Bent Out of Shape

For I am ready to fall, and my sorrow is continually before me.  For I admit my guilt; I am full of anxiety because of my sin.  Psalm 38:17-18  NASB

Admit my guilt – The Hebrew verb nāgad means “to make known.”  TWOT elaborates, “to place a matter high, conspicuous before a person.”[1]  In the social context of Israel, this probably entails public declaration.  Our version of confession to a priest, or even more privately, silent or whispered acknowledgement at the altar, isn’t a Hebrew idea simply because sin isn’t an individual matter.  Sin affects the community, as we note over and over in Scripture.  Its remedy is also public.  Therefore, admitting my sin cannot be carried out in secret, as if all I need to do is mention it in silent prayer.  No wonder the psalmist begins with “ripe for stumbling.”  This kind of confession will inevitably involve public reputation.

But what, exactly, is he confessing?  Robert Alter translates the next phrase, “For my crime I shall tell, I dread my offense.”  “Guilt” in the NASB becomes “crime” in Alter’s version.  Neither one communicates the full range of this Hebrew word, ʿāwōn.  The root of this word is ʿāwâ.

The basic meaning of the verb, “to bend, twist, distort,” can be seen in its concrete, non-theological uses: “I am bent over” (Niphal) (Ps 38:7); “the lord lays the earth waste, devastates it; and he ruins (Piel) it” (Isa 24:1). From this primary notion it derives the sense “to distort, to make crooked, to pervert”: “He has made my paths crooked (Piel)” (Lam 3:9): “I have … perverted (Hiphil) what is right” (Job 33:27); “a man of perverse (Niphal) heart will be despised” (Prov 12:8). When the distortion pertains to law it means “to sin, to infract, to commit a perversion/iniquity.” . . The derivative noun ʿāwōn occurs with only the derived, abstract theological notion of the root: “infraction, crooked behavior, perversion, iniquity, etc.”. . . the noun is a collective.[2]

What the psalmist makes known is not some particular sin.  He’s revealing his flawed character, his habitual disobedience.  And not even that, since disobedience implies some accepted standard.  He’s writing about the awareness of being bent out of shape.  He feels the dislocation—from his community and from himself.  There’s a perverse figure hiding in his consciousness, an alien force (yetzer ha’ra) willing and able to undermine even his best intentions.  Paul had something to say about this more than one thousand years later.  This is like standing in the public square and declaring, “Look!  Something’s wrong.  I’m broken!”

Some theologians transformed this existential experience into doctrine and produced the idea of Original Sin, as if we were born infected with guilt.  As my Italian friend commented, “All Italians know they are guilty.  They just don’t know why.”  But the psalmist isn’t endorsing a nebulous idea of guilt at birth.  He’s just describing that feeling we have when we try so hard to do what is right and it still comes out wrong.  It’s not about blame.  It’s about the broken creation—a fact of life, I’m afraid.  That doesn’t make it any easier.  It just helps us understand the ripple effects of sin.  The biblical world is not a Pollyanna projection.  It’s a gut-check reality.  And it’s not going away any time soon.  The real issue is what to do in the midst of this mess.  Maybe the psalmist will give us some advice.  We’ll see.

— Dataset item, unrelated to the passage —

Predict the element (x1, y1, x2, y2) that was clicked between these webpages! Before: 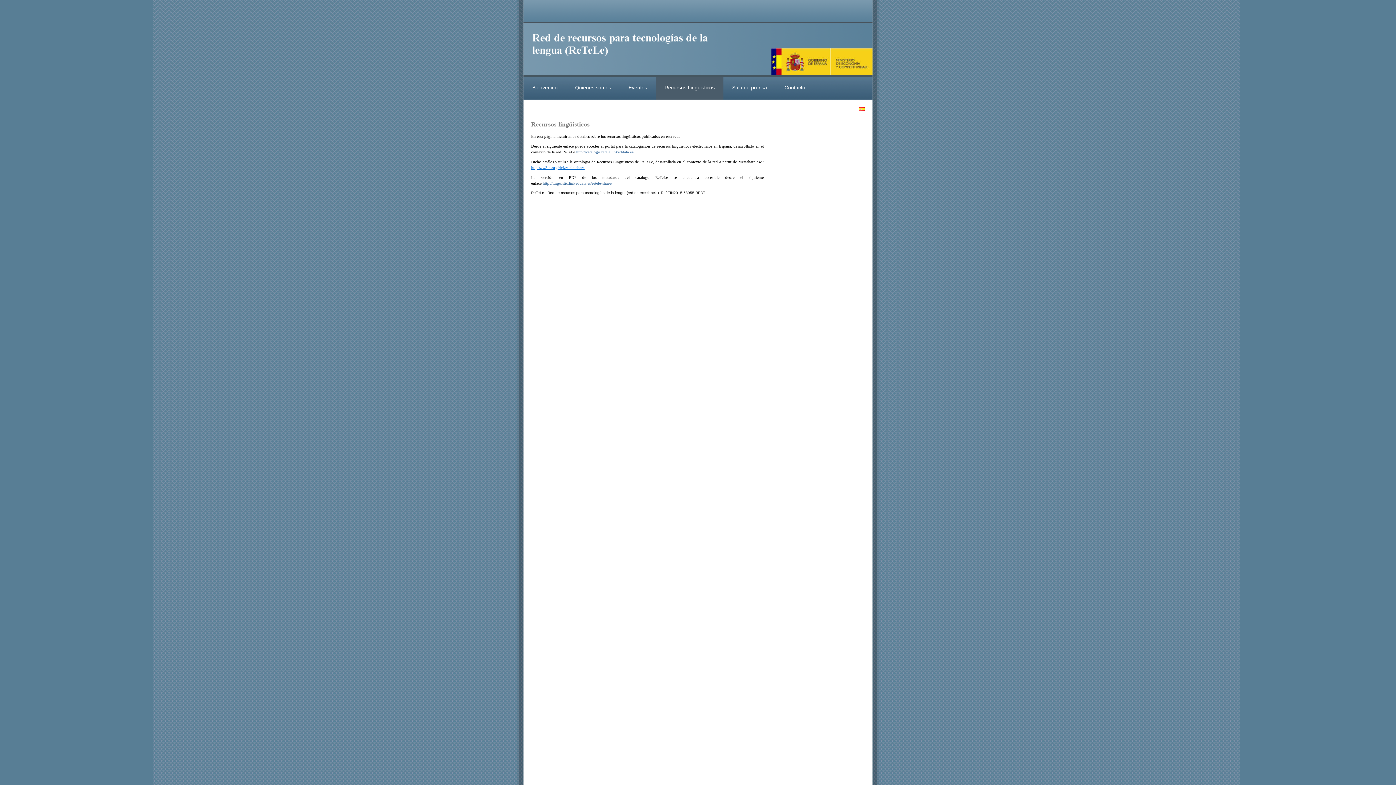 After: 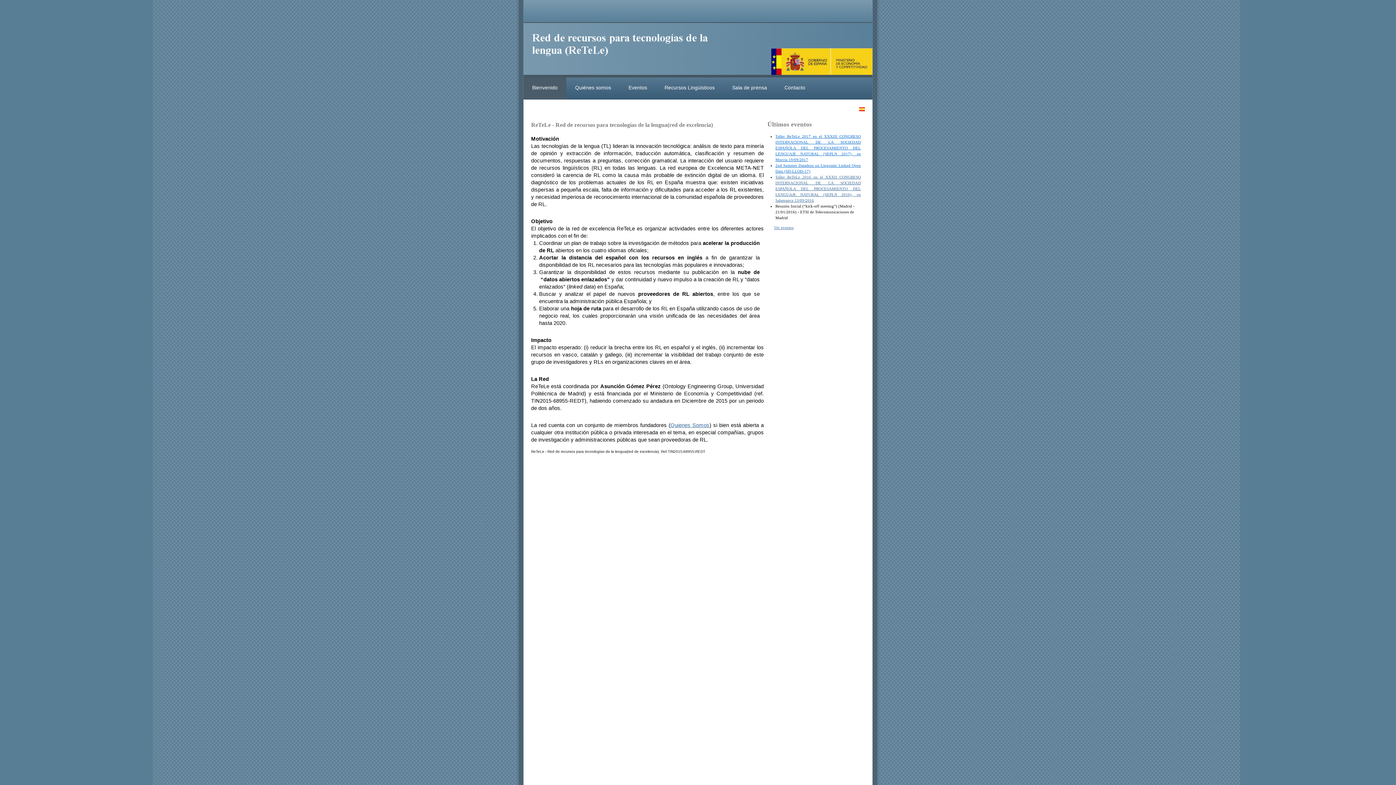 Action: label: ReteleLinkedData.es bbox: (532, 32, 714, 68)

Topical Index: ʿāwōn, crime, sin, nāgad, make known, Psalm 38:18

[1] Coppes, L. J. (1999). 1289 נָגַד. R. L. Harris, G. L. Archer Jr., & B. K. Waltke (Eds.), Theological Wordbook of the Old Testament (electronic ed., p. 549). Chicago: Moody Press.

[2] Schultz, C. (1999). 1577 עָוָה. R. L. Harris, G. L. Archer Jr., & B. K. Waltke (Eds.), Theological Wordbook of the Old Testament (electronic ed., p. 650). Chicago: Moody Press.